■ Ações necessárias ■
1 - Transcreva sem alterações o trecho do texto sobre o Muro de Berlim que começa nas palavras "O Muro de Berlim e" e termina depois de "faliram sem exceção.".
2 - Escreva o que vem a seguir no texto sobre o Muro de Berlim e a crise do comunismo, começando após a última frase apresentada.

■ Trecho da página ■
■ ■ ■ ■

O Muro de Berlim e o último cartucho do comunismo russo
07/12/2009
Luis Dufaur
Há 20 anos caia o Muro de Berlim |
Quando em 13 de agosto de 1961 os “vopos” (guardas comunistas da Alemanha) começaram o levantar o Muro de Berlim, erigiram um monumento ao declínio do poder persuasório e de liderança do comunismo. Lenine tinha previsto que a revolução bolchevique “não se manteria no poder nem se desenvolveria se não fosse protegida, apoiada e seguida por outras revoluções em países mais desenvolvidos”. Para ele, os sovietes constituíam um dos lados de uma ogiva que devia ser completada pelo outro lado, isto é, pelo comunismo no Ocidente. Sem um dos lados, a revolução mundial que ele pregava não atingiria sua finalidade. A necessidade era tão grande que Lenine engajou-se em revoluções no exterior, antes mesmo de garantir o controle da Rússia. Mas elas faliram sem exceção.
Crise do comunismo internacional
Ao mesmo tempo, na própria Rússia surgiram resistências de envergadura. Por causa delas, Lenine teve que fechar as comunas auto-governadas, internar os “intelectuais” na Sibéria, alistar criminosos comuns na KGB (polícia política) como braço armado da revolução popular, e desencadeou um terrorismo de massa que matou milhões. A utopia da igualdade plena sem Estado nem autoridades ficou para depois, e a nova ordem não se definiu ainda “comunista”, mas apenas “socialista”.

■ ■ ■ ■

■ Bloco de dados ■
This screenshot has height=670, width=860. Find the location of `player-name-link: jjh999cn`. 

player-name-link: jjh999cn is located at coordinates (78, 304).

■ ■ ■ ■

■ Lista de respostas ■
1 -
O Muro de Berlim e o último cartucho do comunismo russo
07/12/2009
Luis Dufaur
Há 20 anos caia o Muro de Berlim |
Quando em 13 de agosto de 1961 os “vopos” (guardas comunistas da Alemanha) começaram o levantar o Muro de Berlim, erigiram um monumento ao declínio do poder persuasório e de liderança do comunismo. Lenine tinha previsto que a revolução bolchevique “não se manteria no poder nem se desenvolveria se não fosse protegida, apoiada e seguida por outras revoluções em países mais desenvolvidos”. Para ele, os sovietes constituíam um dos lados de uma ogiva que devia ser completada pelo outro lado, isto é, pelo comunismo no Ocidente. Sem um dos lados, a revolução mundial que ele pregava não atingiria sua finalidade. A necessidade era tão grande que Lenine engajou-se em revoluções no exterior, antes mesmo de garantir o controle da Rússia. Mas elas faliram sem exceção.

2 -
Lenine e seus sequazes nunca desistiram da revolução mundial, embora amargando fracassos e metamorfoses. Mas as “revoluções em países mais desenvolvidos” demoraram, porque o comunismo revelava-se cada vez mais incapaz de convencer e manipular as massas operárias. Para piorar a situação, o regime soviético se decompunha, apesar dos sucessivos expurgos.
O Muro de Berlim e o malogro da persuasão
No fim da II Guerra Mundial, os acordos de Yalta entregaram à URSS metade de Europa. Porém os povos escravizados revoltaram-se: exemplos típicos dessa rebelião ocorreram em Berlim (1953), na Polônia e Hungria (1956). Mais de dois milhões de alemães fugiram pelas fronteiras ainda abertas. Tais acontecimentos constituíram um plebiscito incessante, atestando a recusa popular do paraíso operário. O Muro e seu prolongamento — a Cortina de Ferro — contiveram aquela sangria desmoralizante. Mas o sistema comunista deperecia na miséria, na paralisia e num crescente descompasso técnico e econômico com o Ocidente. Os fracassos das guerrilhas na América Latina, a frustração do “eurocomunismo” e a vergonhosa derrota no Afeganistão foram episódios finais da agonia dos sovietes.
Nessa fase terminal, tomou corpo a idéia de salvar a chama comunista, com a tentativa de sacrificar o esclerosado regime dos sovietes e dar um “salto para frente” para imergir na utopia.
“Autogestão”: a Rússia tenta a aventura
Hoje a “nova KGB” tenta reconstituir o poder da antiga URSS sob o comando do premiê Vladimir Putin, ex-coronel da temida polícia secreta. |
Em artigo para a “Folha de S. Paulo” em 23-11-1969, com larga antecipação, Plinio Corrêa de Oliveira previu as fases da manobra: “Consistiria na implantação de um regime federativo entre as duas Alemanhas, gradualmente homogeneizadas: a Alemanha Ocidental se bolchevizaria um tanto e a Oriental se ‘capitalizaria’ outro tanto. Bem se vê que, se isso der certo em escala alemã, poderia ser aplicado em escala européia: uma federação continental incluindo a Rússia, por sua vez ‘homogeneizada’. Seria, segundo os simplórios... ou os velhacos, o meio de evitar a guerra. Com a semicomunistização da Alemanha e da Europa, quem lucra velhacamente, senão os que querem conduzir a Alemanha e a Europa à comunistização completa?”.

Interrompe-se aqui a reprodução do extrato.